'''
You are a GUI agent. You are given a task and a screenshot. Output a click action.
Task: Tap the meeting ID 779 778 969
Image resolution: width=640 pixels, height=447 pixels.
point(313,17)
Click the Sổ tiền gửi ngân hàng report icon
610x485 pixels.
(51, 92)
'''
Retype each record exactly, leaving nothing out.

Exercise response:
You are a GUI agent. You are given a task and a screenshot. Output a click action.
Task: Tap the meeting ID 779 778 969
Image resolution: width=640 pixels, height=447 pixels.
point(313,17)
Click the Sổ tiền gửi ngân hàng report icon
610x485 pixels.
(51, 92)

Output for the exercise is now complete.